Task to carry out:
In the records below, find the line with "This screenshot has width=580, height=364." and the line with "Given: Tap wrench"; return exactly those lines and every line between them.

[Stored data entries]
---

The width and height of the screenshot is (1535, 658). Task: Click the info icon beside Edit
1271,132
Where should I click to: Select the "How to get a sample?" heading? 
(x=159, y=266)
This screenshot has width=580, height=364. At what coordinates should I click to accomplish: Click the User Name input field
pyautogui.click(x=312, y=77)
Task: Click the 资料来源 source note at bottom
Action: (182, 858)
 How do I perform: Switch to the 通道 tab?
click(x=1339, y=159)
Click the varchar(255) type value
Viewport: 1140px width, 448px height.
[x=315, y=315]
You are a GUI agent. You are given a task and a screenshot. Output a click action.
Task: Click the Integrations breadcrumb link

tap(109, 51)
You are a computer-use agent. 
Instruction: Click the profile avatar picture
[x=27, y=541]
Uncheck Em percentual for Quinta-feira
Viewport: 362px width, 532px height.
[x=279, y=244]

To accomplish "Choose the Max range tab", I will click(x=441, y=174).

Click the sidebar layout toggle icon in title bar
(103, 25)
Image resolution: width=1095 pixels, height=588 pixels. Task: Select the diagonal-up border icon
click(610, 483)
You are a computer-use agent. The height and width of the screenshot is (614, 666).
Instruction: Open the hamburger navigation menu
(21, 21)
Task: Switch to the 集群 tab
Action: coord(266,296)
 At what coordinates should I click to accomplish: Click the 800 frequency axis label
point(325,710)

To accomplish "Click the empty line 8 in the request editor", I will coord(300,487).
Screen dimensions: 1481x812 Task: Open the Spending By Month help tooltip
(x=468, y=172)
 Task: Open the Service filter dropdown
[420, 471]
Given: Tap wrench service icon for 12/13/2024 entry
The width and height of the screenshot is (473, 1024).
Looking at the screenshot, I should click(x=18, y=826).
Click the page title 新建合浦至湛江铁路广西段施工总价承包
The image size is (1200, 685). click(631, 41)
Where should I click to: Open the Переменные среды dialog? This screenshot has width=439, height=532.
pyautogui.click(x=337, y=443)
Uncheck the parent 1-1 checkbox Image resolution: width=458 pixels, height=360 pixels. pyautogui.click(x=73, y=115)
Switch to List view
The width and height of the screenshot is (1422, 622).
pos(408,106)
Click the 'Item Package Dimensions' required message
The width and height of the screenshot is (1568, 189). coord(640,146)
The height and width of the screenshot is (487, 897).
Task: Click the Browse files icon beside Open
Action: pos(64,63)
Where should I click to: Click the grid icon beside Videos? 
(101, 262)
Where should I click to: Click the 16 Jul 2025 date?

---

Solution:
This screenshot has width=580, height=364. At what coordinates should I click to accomplish: Click the User Name input field
pyautogui.click(x=312, y=77)
Task: Click the 资料来源 source note at bottom
Action: (182, 858)
 How do I perform: Switch to the 通道 tab?
click(x=1339, y=159)
Click the varchar(255) type value
Viewport: 1140px width, 448px height.
[x=315, y=315]
You are a GUI agent. You are given a task and a screenshot. Output a click action.
Task: Click the Integrations breadcrumb link

tap(109, 51)
You are a computer-use agent. 
Instruction: Click the profile avatar picture
[x=27, y=541]
Uncheck Em percentual for Quinta-feira
Viewport: 362px width, 532px height.
[x=279, y=244]

To accomplish "Choose the Max range tab", I will click(x=441, y=174).

Click the sidebar layout toggle icon in title bar
(103, 25)
Image resolution: width=1095 pixels, height=588 pixels. Task: Select the diagonal-up border icon
click(610, 483)
You are a computer-use agent. The height and width of the screenshot is (614, 666).
Instruction: Open the hamburger navigation menu
(21, 21)
Task: Switch to the 集群 tab
Action: coord(266,296)
 At what coordinates should I click to accomplish: Click the 800 frequency axis label
point(325,710)

To accomplish "Click the empty line 8 in the request editor", I will coord(300,487).
Screen dimensions: 1481x812 Task: Open the Spending By Month help tooltip
(x=468, y=172)
 Task: Open the Service filter dropdown
[420, 471]
Given: Tap wrench service icon for 12/13/2024 entry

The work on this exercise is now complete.